05.11.2008 08:35
SozialversicherungsrechtRentenabschlag: Auch schon vor dem 60. Lebensjahr
Bezieher einer Erwerbsminderungsrente müssen Rentenkürzungen von bis zu 10,8 % in Kauf nehmen. Diese Rechtslage bestätigte das BSG im August.
Seit dem Jahr 2001 ist im Rentenrecht geregelt, dass Rentner auch dann Rentenabschläge hinnehmen müssen, wenn sie vor dem 63. Lebensjahr eine Rente wegen verminderter Erwerbsfähigkeit beziehen.1 Diese Kürzung, die die längere Rentenlaufzeit ausgleichen soll, beläuft sich auf 0,3 % für jeden Monat, den die Rente vor Vollendung des 63. Lebensjahrs früher beginnt. Die Renten werden aber nicht beliebig weit gekürzt; maximal müssen die Rentner eine Kürzung auf das 60. Lebensjahr, also für 36 Monate (insgesamt = 10,8 %) in Kauf nehmen. Dem gleichen Kürzungsschema folgen Erziehungsrenten sowie Renten an Hinterbliebene. Bei Hinterbliebenenrenten kommt es jedoch auf das Alter des Verstorbenen an.
Obligatorische Kürzung vor 60
In der Konsequenz aus dieser Regelung werden solche Renten grundsätzlich um 10,8 % gekürzt, wenn der maßgebliche Zeitpunkt, also etwa der Tod des Ehepartners, vor dem 60. Lebensjahr liegt. Diese Rechtsauslegung bestätigte das Bundessozialgericht am 14. August 2008.2 Danach sieht der 5. Senat ‑ anders als noch der 4. Senat vor einiger Zeit ‑ eine ausreichende gesetzliche Ermächtigungsgrundlage für diese Kürzungspraxis der Rentenversicherungsträger. Die Richter hielten eine solche Regelung auch nicht für verfassungswidrig. Nach ihrer Auffassung finde der gesetzgeberische Wille, solche Rentenkürzungen vornehmen zu wollen, in den Vorschriften des sechsten Buches des Sozialgesetzbuches hinreichend deutlich seinen Ausdruck. Zudem belegen entsprechende Vorschriften für den Bereich der landwirtschaftlichen Altersversorgung diesen Willen. Im Kontext der Rentenkürzungen kämen die Erwerbsminderungsrentner sowie die Witwen und Waisen vergleichsweise glimpflich davon. Bezieher von Renten wegen Alters müssen dagegen zum Teil wesentlich umfangreichere Kürzungen hinnehmen. Diese Renten können teilweise zwar bis zu fünf Jahre früher beansprucht werden, dann aber zu einem höheren Preis mit Rentenabschlägen von bis zu 18 %.

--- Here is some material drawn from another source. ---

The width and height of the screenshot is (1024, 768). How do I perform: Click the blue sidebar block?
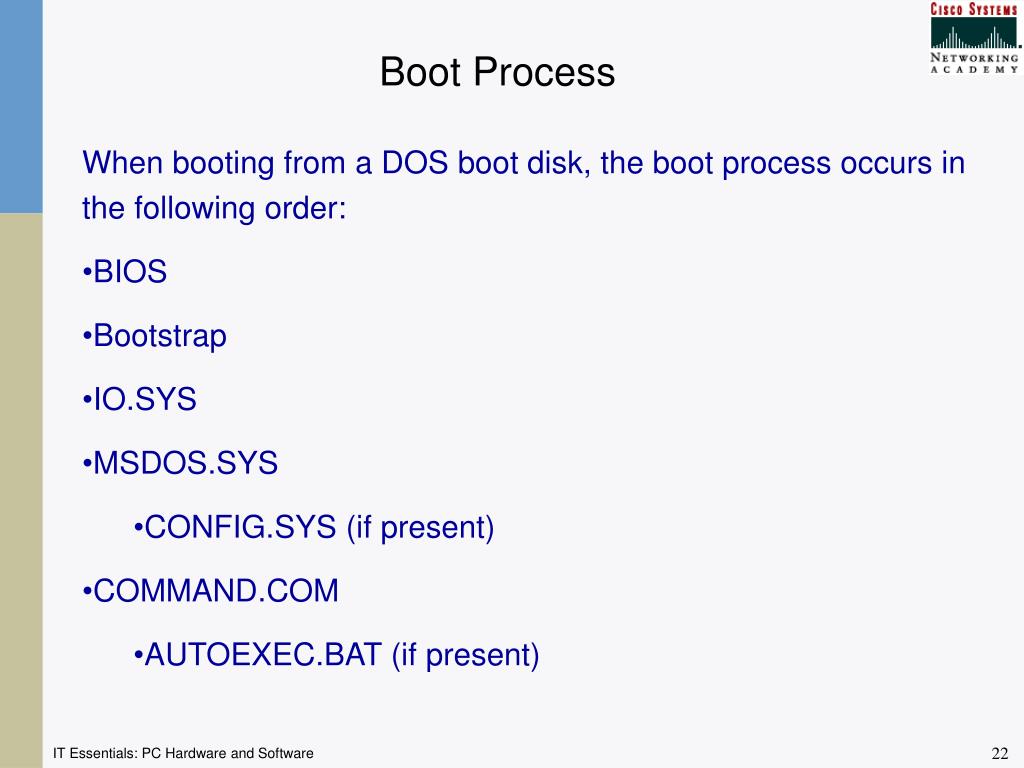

Verfassungsbeschwerden erwartet
Allein bei der Deutschen Rentenversicherung Bund ruhen zu diesen Rentenkürzungen im August rund 110.000 Widerspruchs- und Überprüfungsverfahren. Nach eigenen Angaben3 sollen diese zügig zum Abschluss gebracht werden. Sollte allerdings gegen die Entscheidungen Verfassungsbeschwerde eingelegt werden, muss zunächst die Entscheidung des Bundesverfassungsgerichts abgewartet werden.